Every product page on ProductDome carries a scorecard — owner satisfaction, value, demand — and sometimes it disagrees with the raw Amazon stars sitting right next to it. That disagreement is the point. Here’s the math, in plain terms.
The problem with raw star averages
A product with five reviews averaging 4.8 looks better than one with four thousand reviews averaging 4.5. It usually isn’t. Small samples are noisy and easy to seed with friendly reviews; large samples have survived years of real buyers, defective units, shipping damage, and expectation mismatches. Raw averages treat both as equally trustworthy.
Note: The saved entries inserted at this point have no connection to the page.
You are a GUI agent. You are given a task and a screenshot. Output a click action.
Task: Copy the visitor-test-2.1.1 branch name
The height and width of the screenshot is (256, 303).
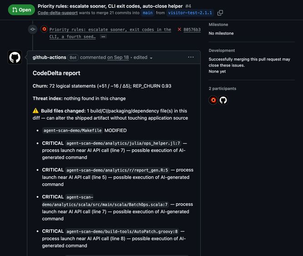coord(220,13)
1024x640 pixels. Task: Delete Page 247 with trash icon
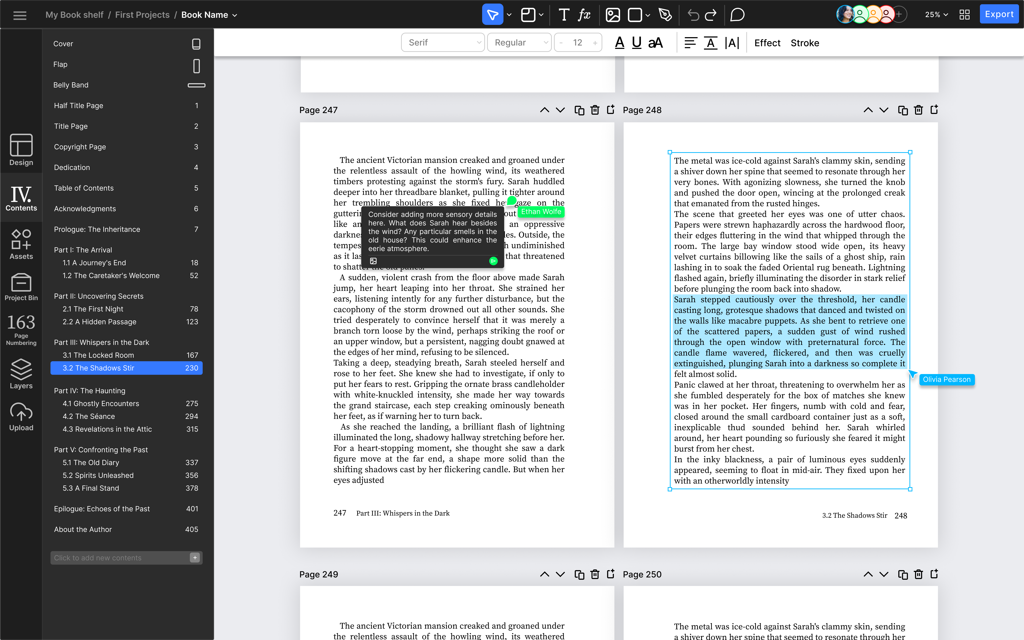coord(595,110)
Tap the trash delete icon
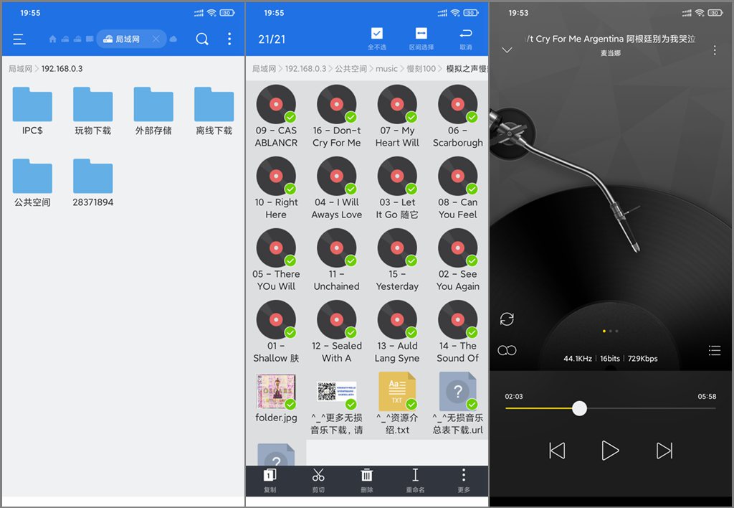This screenshot has width=734, height=508. (366, 475)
We don’t.
Bayesian smoothing, in one paragraph
Our owner-satisfaction score starts every product at its category’s average rating and lets its own reviews pull it away from that average as evidence accumulates. Five glowing reviews barely move it; five hundred move it a lot. Statisticians call this Bayesian smoothing — practically, it means a 4.8 with a dozen reviews scores below a 4.5 with thousands, because we’re much more certain the 4.5 is real. As reviews accumulate, the score converges toward the true average.
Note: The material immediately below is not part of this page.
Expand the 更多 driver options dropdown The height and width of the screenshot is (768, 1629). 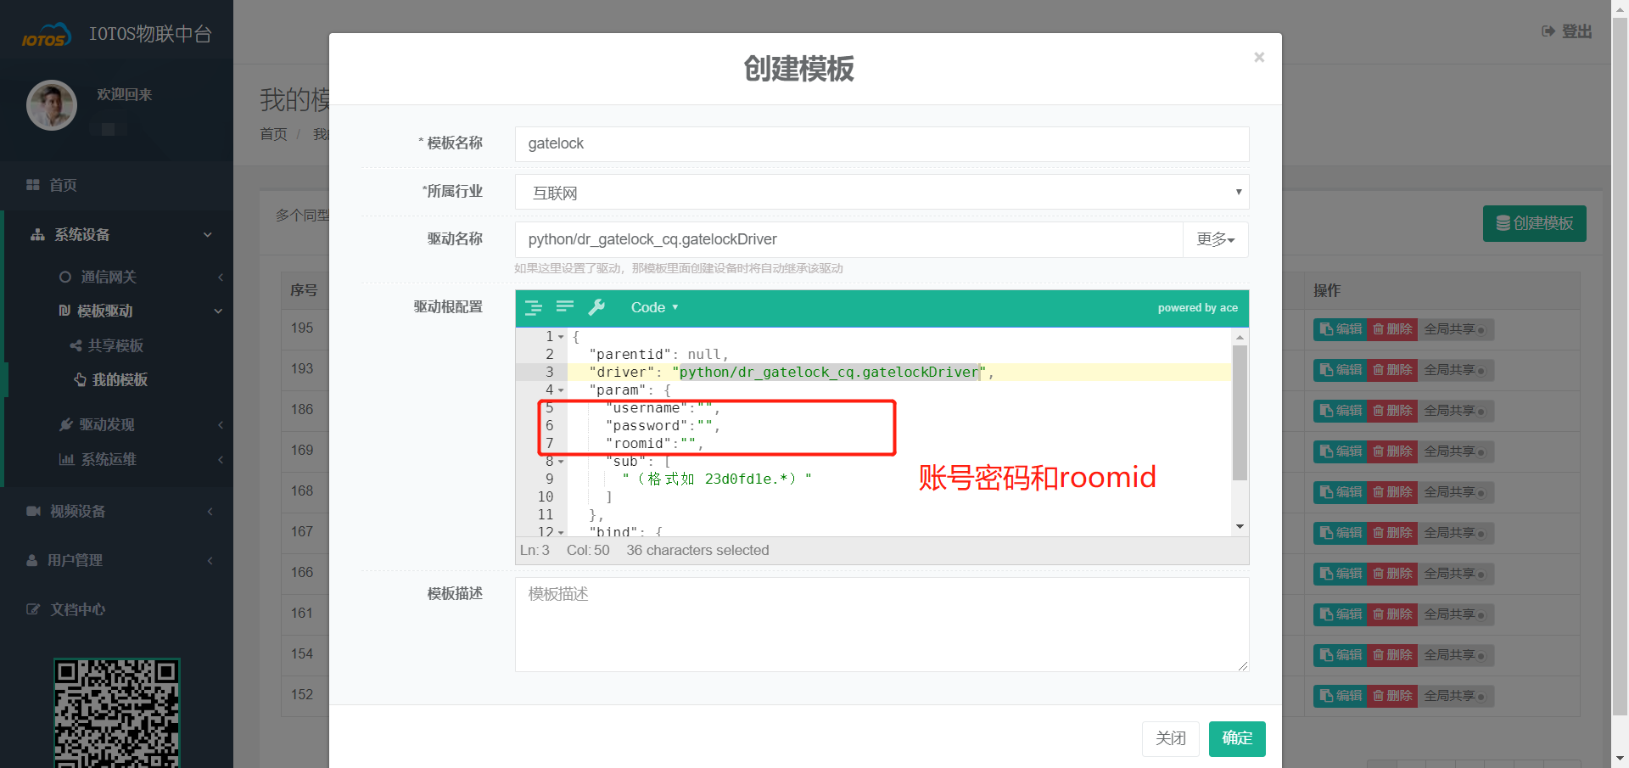coord(1215,239)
Percentiles, not absolutes
A 4.3-star rating means something different in a category averaging 4.6 than in one averaging 3.9. So the scorecard grades within the category: cheaper than X% of tracked models, better-rated than Y%, more-reviewed than Z%. Those percentile chips on product pages are computed against every model we track in that category — not a marketing adjective. We only show a scorecard when the category has enough tracked products for percentiles to mean anything (currently a minimum of eight).
The three axes
- Owner satisfaction — the smoothed rating above, weighted by review volume.
- Value — price position versus the category, adjusted for how the product rates. Cheap and well-rated scores high; expensive and average scores low. Premium products can still score well when their rating percentile keeps pace with their price percentile.
- Demand — where the product’s review accumulation and “bought last month” figures sit versus the category. Demand isn’t quality, but a product nobody buys can’t sustain a reliable rating, and dead sellers eventually become unsupported products.
What the scorecard is not
It’s not a lab test — we say this on every page. We don’t own the products; we track their data at scale: specs, prices, ratings, review velocity, brand footprint. AI-written summaries on our pages distill owner feedback and are labelled as such; no review text is copied. And the one thing we never do is put Amazon’s star rating into search-engine schema as if it were our own verdict — visible on the page, labelled as Amazon’s, kept out of our structured claims.
Why this makes rankings feel “wrong” sometimes
If you sort our category pages by rating, a shiny 4.9 sits below a workhorse 4.5 now and then. That’s the smoothing doing its job. The 4.9 might be genuinely excellent — and if it is, its score will rise as its review base grows. Until then, we’d rather under-rank a promising newcomer than over-rank a padded one.